(Collected data)
◇ ◇ ◇
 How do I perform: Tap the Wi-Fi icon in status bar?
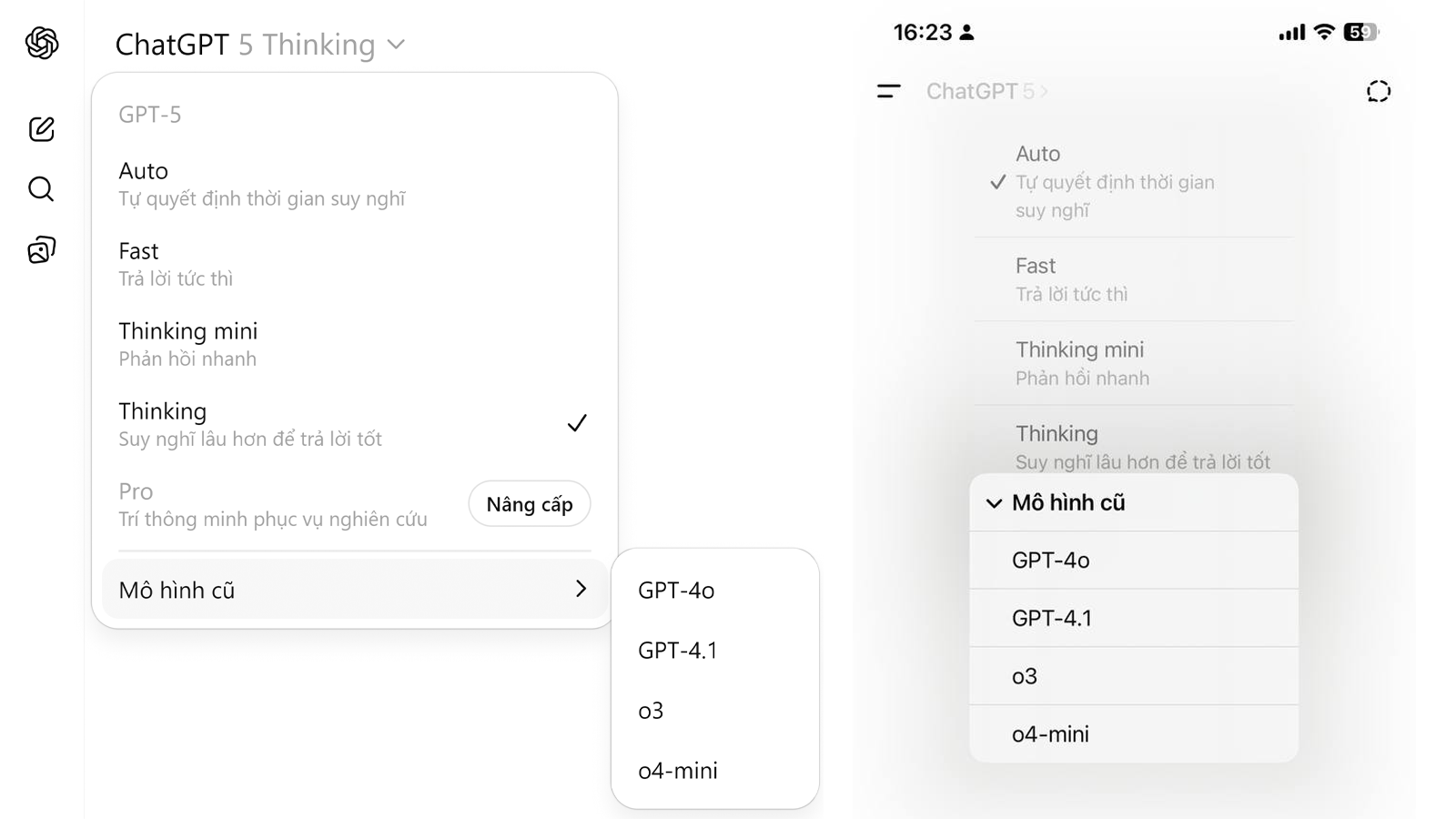(1325, 33)
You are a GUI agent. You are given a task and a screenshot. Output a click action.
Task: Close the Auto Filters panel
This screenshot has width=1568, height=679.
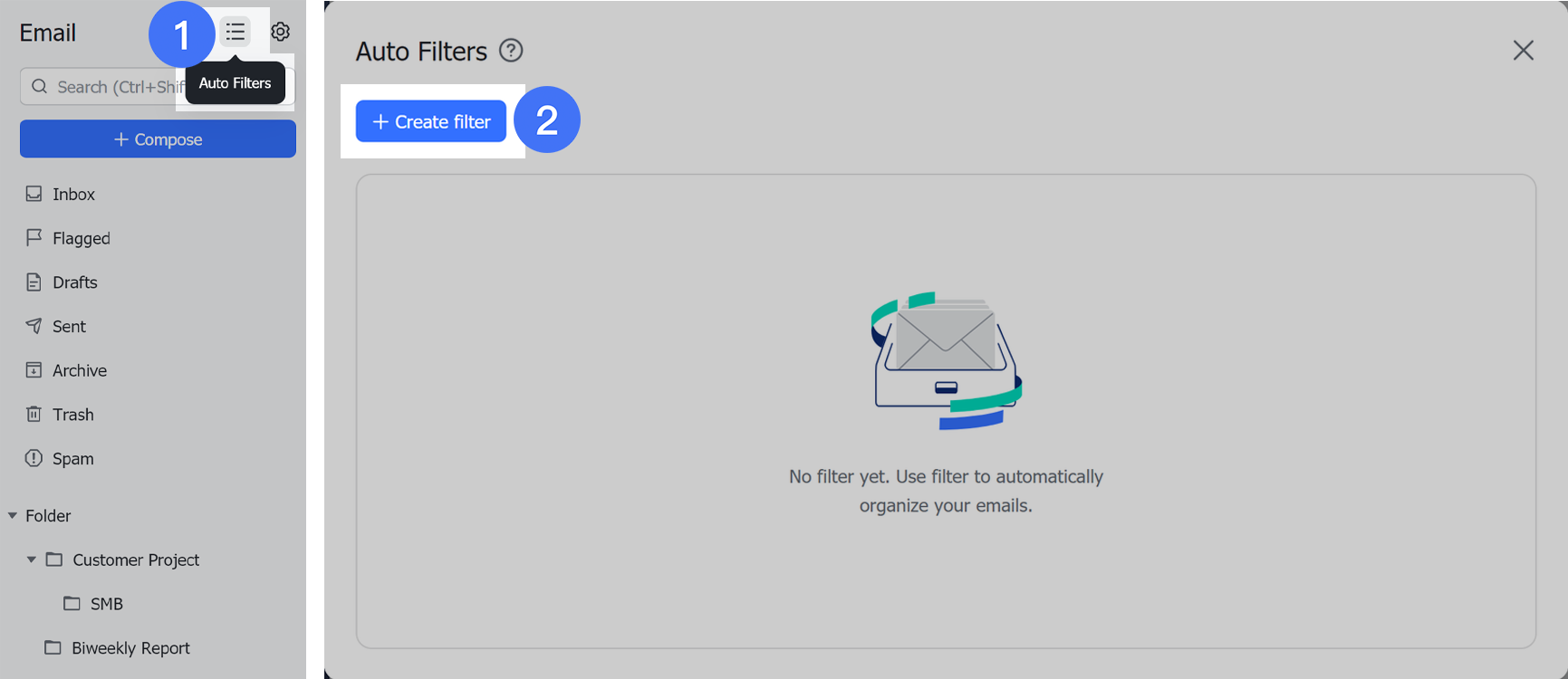click(x=1524, y=51)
◇ ◇ ◇
• Description of the task: Retype the data above in full, exactly as it stands, and skip any image.

• Answer section:
 How do I perform: Tap the Wi-Fi icon in status bar?
(1325, 33)
You are a GUI agent. You are given a task and a screenshot. Output a click action.
Task: Close the Auto Filters panel
This screenshot has width=1568, height=679.
click(x=1524, y=51)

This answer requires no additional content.